As provided within the procedural rules above, the pleading documents in a lawsuit are to include material facts stated in a clear and concise manner. What is a material fact, and the restrictions upon how a material fact should be stated was well explained in Stedfasts Inc. v. Dynacare Laboratories, 2020 ONSC 8008, wherein it was stated:
 Material facts include facts that the party pleading is entitled to prove at trial, and at trial, anything that affects the determination of the party’s rights can be proved; accordingly, material facts includes facts that can have an effect on the determination of a party’s rights. A fact that is not provable at the trial or that is incapable of affecting the outcome is immaterial and ought not to be pleaded. A pleading of fact will be struck if it cannot be the basis of a claim or defence and is designed solely for the purposes of atmosphere or to cast the opposing party in a bad light. As described by Riddell J. in Duryea v. Kaufman, such a plea is said to be “embarrassing”.
 “Material” facts include facts that establish the constituent elements of the claim or defence. The causes of action must be clearly identifiable from the facts pleaded and must be supported by facts that are material.
 A pleading shall contain material facts, but it should not contain the evidence by which those facts are to be proved. Pleadings of evidence may be struck out. The prohibition against pleading evidence is designed to restrain the pleading of facts that are subordinate and that merely tend toward proving the truth of the material facts.
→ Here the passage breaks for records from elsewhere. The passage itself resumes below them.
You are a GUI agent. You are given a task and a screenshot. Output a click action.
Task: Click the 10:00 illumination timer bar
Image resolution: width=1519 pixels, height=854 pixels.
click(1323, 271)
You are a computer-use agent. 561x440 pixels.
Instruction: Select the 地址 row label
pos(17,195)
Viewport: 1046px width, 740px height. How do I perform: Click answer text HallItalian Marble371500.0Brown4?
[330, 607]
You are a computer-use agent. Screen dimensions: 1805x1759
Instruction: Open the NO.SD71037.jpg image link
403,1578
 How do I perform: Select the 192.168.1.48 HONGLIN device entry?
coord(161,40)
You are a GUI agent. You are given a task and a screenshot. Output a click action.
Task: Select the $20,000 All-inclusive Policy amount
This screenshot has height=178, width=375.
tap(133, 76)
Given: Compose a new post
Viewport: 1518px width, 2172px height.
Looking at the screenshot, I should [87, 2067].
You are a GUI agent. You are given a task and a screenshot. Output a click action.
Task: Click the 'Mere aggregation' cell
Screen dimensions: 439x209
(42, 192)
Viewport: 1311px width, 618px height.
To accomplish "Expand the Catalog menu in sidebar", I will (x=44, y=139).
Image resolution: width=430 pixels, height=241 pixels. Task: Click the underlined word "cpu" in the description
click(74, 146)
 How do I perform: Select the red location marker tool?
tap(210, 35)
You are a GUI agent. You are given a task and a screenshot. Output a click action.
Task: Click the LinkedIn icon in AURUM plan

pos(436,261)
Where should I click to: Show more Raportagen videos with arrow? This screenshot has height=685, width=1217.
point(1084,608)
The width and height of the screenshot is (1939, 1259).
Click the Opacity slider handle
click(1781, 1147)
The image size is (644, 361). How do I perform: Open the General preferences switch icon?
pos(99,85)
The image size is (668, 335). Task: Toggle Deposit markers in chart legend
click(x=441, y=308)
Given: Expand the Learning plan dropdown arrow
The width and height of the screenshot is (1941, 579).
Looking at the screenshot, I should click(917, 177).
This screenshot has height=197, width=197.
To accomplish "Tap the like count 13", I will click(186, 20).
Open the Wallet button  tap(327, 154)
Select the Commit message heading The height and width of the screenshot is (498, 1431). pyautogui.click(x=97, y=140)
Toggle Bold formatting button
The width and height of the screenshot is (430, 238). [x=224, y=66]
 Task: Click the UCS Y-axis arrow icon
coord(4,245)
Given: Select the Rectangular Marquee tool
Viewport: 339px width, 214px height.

As per Stedfasts, a case proceeding in the full Superior Court, pleading evidence, meaning pleading the factual details as to how the material facts will be proven, is micro detail and is prohibited by the Rules of the Civil Procedure. Simply said, alleging a material fact is proper; however, alleging the evidence that is available to prove the material fact is improper. Furthermore, while the Rules of the Small Claims Court are silent about the impropriety of pleading evidence, doing so remains frowned upon. Furthermore, if a Small Claims Court case is, for some unforeseen reason, transferred to the full Superior Court, a Small Claims Court pleading that contains pleadings of evidence, may become problematic in addition to improper.
The rules of pleading should be carefully adhered to. Pleadings, whether as a claim document or as a defence document, should contain only material facts without stooping to using a pleading document to engage in character attacks or for making prejudicial statements. Only statements that are relevant should be contained within a pleading.